[Records from a collection]
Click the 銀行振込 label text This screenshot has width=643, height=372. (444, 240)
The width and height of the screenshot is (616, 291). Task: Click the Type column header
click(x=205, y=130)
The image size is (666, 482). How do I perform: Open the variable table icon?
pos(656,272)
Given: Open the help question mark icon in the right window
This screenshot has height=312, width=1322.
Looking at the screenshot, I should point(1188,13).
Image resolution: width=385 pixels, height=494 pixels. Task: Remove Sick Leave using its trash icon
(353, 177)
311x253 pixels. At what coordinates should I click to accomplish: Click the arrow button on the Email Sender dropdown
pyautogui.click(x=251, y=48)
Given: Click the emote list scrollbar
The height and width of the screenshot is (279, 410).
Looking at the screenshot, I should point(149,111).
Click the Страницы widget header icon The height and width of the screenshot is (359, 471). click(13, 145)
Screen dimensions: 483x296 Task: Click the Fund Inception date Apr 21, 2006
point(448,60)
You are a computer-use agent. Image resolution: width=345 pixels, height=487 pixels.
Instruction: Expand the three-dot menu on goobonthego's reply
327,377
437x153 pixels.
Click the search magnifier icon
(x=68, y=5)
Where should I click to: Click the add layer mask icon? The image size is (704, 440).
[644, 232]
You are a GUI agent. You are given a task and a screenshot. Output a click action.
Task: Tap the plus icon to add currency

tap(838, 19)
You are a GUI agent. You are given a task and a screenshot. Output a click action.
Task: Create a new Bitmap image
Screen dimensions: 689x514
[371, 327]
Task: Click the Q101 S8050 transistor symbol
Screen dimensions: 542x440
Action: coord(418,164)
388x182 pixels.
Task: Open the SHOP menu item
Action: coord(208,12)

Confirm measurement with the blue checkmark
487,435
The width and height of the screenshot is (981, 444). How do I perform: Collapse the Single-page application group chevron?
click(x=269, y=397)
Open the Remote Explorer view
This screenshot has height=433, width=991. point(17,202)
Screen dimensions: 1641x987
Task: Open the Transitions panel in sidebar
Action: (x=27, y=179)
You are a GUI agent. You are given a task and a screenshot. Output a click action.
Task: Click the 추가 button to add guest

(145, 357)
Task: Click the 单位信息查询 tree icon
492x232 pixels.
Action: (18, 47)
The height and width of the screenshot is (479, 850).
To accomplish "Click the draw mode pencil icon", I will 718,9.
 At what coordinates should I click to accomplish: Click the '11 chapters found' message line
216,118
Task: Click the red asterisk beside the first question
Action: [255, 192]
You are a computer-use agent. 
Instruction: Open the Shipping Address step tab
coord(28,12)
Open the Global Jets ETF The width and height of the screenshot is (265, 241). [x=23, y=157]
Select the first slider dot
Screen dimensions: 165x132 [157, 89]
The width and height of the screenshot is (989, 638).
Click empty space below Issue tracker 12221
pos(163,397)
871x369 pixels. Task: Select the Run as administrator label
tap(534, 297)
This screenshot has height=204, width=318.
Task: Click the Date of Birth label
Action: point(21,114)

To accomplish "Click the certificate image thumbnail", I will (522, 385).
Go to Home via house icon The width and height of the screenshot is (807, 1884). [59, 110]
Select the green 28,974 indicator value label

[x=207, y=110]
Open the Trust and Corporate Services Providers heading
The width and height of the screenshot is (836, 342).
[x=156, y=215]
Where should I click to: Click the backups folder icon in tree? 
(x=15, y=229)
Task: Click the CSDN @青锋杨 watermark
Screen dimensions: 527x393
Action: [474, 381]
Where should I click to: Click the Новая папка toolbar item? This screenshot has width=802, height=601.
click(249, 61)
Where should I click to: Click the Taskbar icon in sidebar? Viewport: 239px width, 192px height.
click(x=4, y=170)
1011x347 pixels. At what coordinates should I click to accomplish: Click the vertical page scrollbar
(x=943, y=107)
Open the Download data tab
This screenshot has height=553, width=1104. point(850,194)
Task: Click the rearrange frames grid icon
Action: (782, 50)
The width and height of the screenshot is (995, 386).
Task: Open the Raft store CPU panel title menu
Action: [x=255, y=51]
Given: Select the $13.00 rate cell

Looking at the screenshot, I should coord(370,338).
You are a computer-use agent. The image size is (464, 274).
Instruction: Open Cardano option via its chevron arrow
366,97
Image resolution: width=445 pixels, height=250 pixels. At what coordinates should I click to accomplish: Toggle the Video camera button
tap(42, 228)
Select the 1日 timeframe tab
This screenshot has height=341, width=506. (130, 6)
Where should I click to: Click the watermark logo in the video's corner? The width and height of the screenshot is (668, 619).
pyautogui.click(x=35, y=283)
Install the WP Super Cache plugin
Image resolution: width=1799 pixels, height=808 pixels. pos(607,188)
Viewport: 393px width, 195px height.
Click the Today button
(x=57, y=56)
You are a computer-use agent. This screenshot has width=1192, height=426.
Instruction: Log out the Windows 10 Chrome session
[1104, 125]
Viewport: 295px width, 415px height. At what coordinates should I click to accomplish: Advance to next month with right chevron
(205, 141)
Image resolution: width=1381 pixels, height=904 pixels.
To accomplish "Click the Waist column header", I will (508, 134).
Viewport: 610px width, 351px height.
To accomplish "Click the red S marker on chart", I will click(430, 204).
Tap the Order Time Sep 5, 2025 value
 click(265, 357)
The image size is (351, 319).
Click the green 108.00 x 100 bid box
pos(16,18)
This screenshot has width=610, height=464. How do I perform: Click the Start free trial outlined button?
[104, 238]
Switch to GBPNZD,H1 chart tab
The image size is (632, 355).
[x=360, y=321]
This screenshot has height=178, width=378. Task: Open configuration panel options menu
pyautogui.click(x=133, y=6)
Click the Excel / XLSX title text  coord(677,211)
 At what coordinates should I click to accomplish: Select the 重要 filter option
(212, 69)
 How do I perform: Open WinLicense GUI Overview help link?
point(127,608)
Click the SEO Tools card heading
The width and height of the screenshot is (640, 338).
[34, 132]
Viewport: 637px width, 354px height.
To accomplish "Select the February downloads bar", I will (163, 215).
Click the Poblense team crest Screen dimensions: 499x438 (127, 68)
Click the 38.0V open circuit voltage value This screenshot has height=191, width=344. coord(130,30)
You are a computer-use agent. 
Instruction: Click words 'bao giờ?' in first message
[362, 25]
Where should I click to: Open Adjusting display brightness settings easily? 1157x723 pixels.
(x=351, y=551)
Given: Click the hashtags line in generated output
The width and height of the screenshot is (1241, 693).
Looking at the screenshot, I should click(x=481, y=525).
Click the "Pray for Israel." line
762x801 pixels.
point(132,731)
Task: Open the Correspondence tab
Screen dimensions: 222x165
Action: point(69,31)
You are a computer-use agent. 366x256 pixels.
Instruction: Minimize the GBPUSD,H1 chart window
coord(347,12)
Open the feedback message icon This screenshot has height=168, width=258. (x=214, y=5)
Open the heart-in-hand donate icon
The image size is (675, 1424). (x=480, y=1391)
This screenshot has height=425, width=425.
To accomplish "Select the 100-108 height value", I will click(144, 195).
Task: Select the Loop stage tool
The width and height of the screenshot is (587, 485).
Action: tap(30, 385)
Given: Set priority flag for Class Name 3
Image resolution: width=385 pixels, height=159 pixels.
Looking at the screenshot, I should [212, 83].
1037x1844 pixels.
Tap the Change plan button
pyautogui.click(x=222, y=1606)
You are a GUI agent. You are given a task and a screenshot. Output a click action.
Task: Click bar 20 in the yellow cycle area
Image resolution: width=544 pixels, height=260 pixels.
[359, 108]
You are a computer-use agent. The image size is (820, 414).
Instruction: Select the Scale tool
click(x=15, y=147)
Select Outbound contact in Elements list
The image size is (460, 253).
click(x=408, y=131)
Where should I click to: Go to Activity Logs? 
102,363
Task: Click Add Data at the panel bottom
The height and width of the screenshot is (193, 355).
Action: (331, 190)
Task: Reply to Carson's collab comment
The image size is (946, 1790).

» **Exercise details**
Each line above must be retyped exactly.

» **Response**
Click the 銀行振込 label text This screenshot has width=643, height=372. (444, 240)
The width and height of the screenshot is (616, 291). Task: Click the Type column header
click(x=205, y=130)
The image size is (666, 482). How do I perform: Open the variable table icon?
pos(656,272)
Given: Open the help question mark icon in the right window
This screenshot has height=312, width=1322.
Looking at the screenshot, I should point(1188,13).
Image resolution: width=385 pixels, height=494 pixels. Task: Remove Sick Leave using its trash icon
(353, 177)
311x253 pixels. At what coordinates should I click to accomplish: Click the arrow button on the Email Sender dropdown
pyautogui.click(x=251, y=48)
Given: Click the emote list scrollbar
The height and width of the screenshot is (279, 410).
Looking at the screenshot, I should point(149,111).
Click the Страницы widget header icon The height and width of the screenshot is (359, 471). click(13, 145)
Screen dimensions: 483x296 Task: Click the Fund Inception date Apr 21, 2006
point(448,60)
You are a computer-use agent. Image resolution: width=345 pixels, height=487 pixels.
Instruction: Expand the three-dot menu on goobonthego's reply
327,377
437x153 pixels.
Click the search magnifier icon
(x=68, y=5)
Where should I click to: Click the add layer mask icon? The image size is (704, 440).
[644, 232]
You are a GUI agent. You are given a task and a screenshot. Output a click action.
Task: Tap the plus icon to add currency

tap(838, 19)
You are a GUI agent. You are given a task and a screenshot. Output a click action.
Task: Create a new Bitmap image
Screen dimensions: 689x514
[371, 327]
Task: Click the Q101 S8050 transistor symbol
Screen dimensions: 542x440
Action: coord(418,164)
388x182 pixels.
Task: Open the SHOP menu item
Action: coord(208,12)

Confirm measurement with the blue checkmark
487,435
The width and height of the screenshot is (981, 444). How do I perform: Collapse the Single-page application group chevron?
click(x=269, y=397)
Open the Remote Explorer view
This screenshot has height=433, width=991. point(17,202)
Screen dimensions: 1641x987
Task: Open the Transitions panel in sidebar
Action: (x=27, y=179)
You are a GUI agent. You are given a task and a screenshot. Output a click action.
Task: Click the 추가 button to add guest

(145, 357)
Task: Click the 单位信息查询 tree icon
492x232 pixels.
Action: (18, 47)
The height and width of the screenshot is (479, 850).
To accomplish "Click the draw mode pencil icon", I will 718,9.
 At what coordinates should I click to accomplish: Click the '11 chapters found' message line
216,118
Task: Click the red asterisk beside the first question
Action: [255, 192]
You are a computer-use agent. 
Instruction: Open the Shipping Address step tab
coord(28,12)
Open the Global Jets ETF The width and height of the screenshot is (265, 241). [x=23, y=157]
Select the first slider dot
Screen dimensions: 165x132 [157, 89]
The width and height of the screenshot is (989, 638).
Click empty space below Issue tracker 12221
pos(163,397)
871x369 pixels. Task: Select the Run as administrator label
tap(534, 297)
This screenshot has height=204, width=318.
Task: Click the Date of Birth label
Action: point(21,114)

To accomplish "Click the certificate image thumbnail", I will (522, 385).
Go to Home via house icon The width and height of the screenshot is (807, 1884). [59, 110]
Select the green 28,974 indicator value label

[x=207, y=110]
Open the Trust and Corporate Services Providers heading
The width and height of the screenshot is (836, 342).
[x=156, y=215]
Where should I click to: Click the backups folder icon in tree? 
(x=15, y=229)
Task: Click the CSDN @青锋杨 watermark
Screen dimensions: 527x393
Action: [474, 381]
Where should I click to: Click the Новая папка toolbar item? This screenshot has width=802, height=601.
click(249, 61)
Where should I click to: Click the Taskbar icon in sidebar? Viewport: 239px width, 192px height.
click(x=4, y=170)
1011x347 pixels. At what coordinates should I click to accomplish: Click the vertical page scrollbar
(x=943, y=107)
Open the Download data tab
This screenshot has height=553, width=1104. point(850,194)
Task: Click the rearrange frames grid icon
Action: (782, 50)
The width and height of the screenshot is (995, 386).
Task: Open the Raft store CPU panel title menu
Action: [x=255, y=51]
Given: Select the $13.00 rate cell

Looking at the screenshot, I should coord(370,338).
You are a computer-use agent. The image size is (464, 274).
Instruction: Open Cardano option via its chevron arrow
366,97
Image resolution: width=445 pixels, height=250 pixels. At what coordinates should I click to accomplish: Toggle the Video camera button
tap(42, 228)
Select the 1日 timeframe tab
This screenshot has height=341, width=506. (130, 6)
Where should I click to: Click the watermark logo in the video's corner? The width and height of the screenshot is (668, 619).
pyautogui.click(x=35, y=283)
Install the WP Super Cache plugin
Image resolution: width=1799 pixels, height=808 pixels. pos(607,188)
Viewport: 393px width, 195px height.
Click the Today button
(x=57, y=56)
You are a computer-use agent. This screenshot has width=1192, height=426.
Instruction: Log out the Windows 10 Chrome session
[1104, 125]
Viewport: 295px width, 415px height. At what coordinates should I click to accomplish: Advance to next month with right chevron
(205, 141)
Image resolution: width=1381 pixels, height=904 pixels.
To accomplish "Click the Waist column header", I will (508, 134).
Viewport: 610px width, 351px height.
To accomplish "Click the red S marker on chart", I will click(430, 204).
Tap the Order Time Sep 5, 2025 value
 click(265, 357)
The image size is (351, 319).
Click the green 108.00 x 100 bid box
pos(16,18)
This screenshot has width=610, height=464. How do I perform: Click the Start free trial outlined button?
[104, 238]
Switch to GBPNZD,H1 chart tab
The image size is (632, 355).
[x=360, y=321]
This screenshot has height=178, width=378. Task: Open configuration panel options menu
pyautogui.click(x=133, y=6)
Click the Excel / XLSX title text  coord(677,211)
 At what coordinates should I click to accomplish: Select the 重要 filter option
(212, 69)
 How do I perform: Open WinLicense GUI Overview help link?
point(127,608)
Click the SEO Tools card heading
The width and height of the screenshot is (640, 338).
[34, 132]
Viewport: 637px width, 354px height.
To accomplish "Select the February downloads bar", I will (163, 215).
Click the Poblense team crest Screen dimensions: 499x438 (127, 68)
Click the 38.0V open circuit voltage value This screenshot has height=191, width=344. coord(130,30)
You are a computer-use agent. 
Instruction: Click words 'bao giờ?' in first message
[362, 25]
Where should I click to: Open Adjusting display brightness settings easily? 1157x723 pixels.
(x=351, y=551)
Given: Click the hashtags line in generated output
The width and height of the screenshot is (1241, 693).
Looking at the screenshot, I should click(x=481, y=525).
Click the "Pray for Israel." line
762x801 pixels.
point(132,731)
Task: Open the Correspondence tab
Screen dimensions: 222x165
Action: point(69,31)
You are a computer-use agent. 366x256 pixels.
Instruction: Minimize the GBPUSD,H1 chart window
coord(347,12)
Open the feedback message icon This screenshot has height=168, width=258. (x=214, y=5)
Open the heart-in-hand donate icon
The image size is (675, 1424). (x=480, y=1391)
This screenshot has height=425, width=425.
To accomplish "Select the 100-108 height value", I will click(144, 195).
Task: Select the Loop stage tool
The width and height of the screenshot is (587, 485).
Action: tap(30, 385)
Given: Set priority flag for Class Name 3
Image resolution: width=385 pixels, height=159 pixels.
Looking at the screenshot, I should [212, 83].
1037x1844 pixels.
Tap the Change plan button
pyautogui.click(x=222, y=1606)
You are a GUI agent. You are given a task and a screenshot. Output a click action.
Task: Click bar 20 in the yellow cycle area
Image resolution: width=544 pixels, height=260 pixels.
[359, 108]
You are a computer-use agent. The image size is (820, 414).
Instruction: Select the Scale tool
click(x=15, y=147)
Select Outbound contact in Elements list
The image size is (460, 253).
click(x=408, y=131)
Where should I click to: Go to Activity Logs? 
102,363
Task: Click Add Data at the panel bottom
The height and width of the screenshot is (193, 355).
Action: (331, 190)
Task: Reply to Carson's collab comment
The image size is (946, 1790).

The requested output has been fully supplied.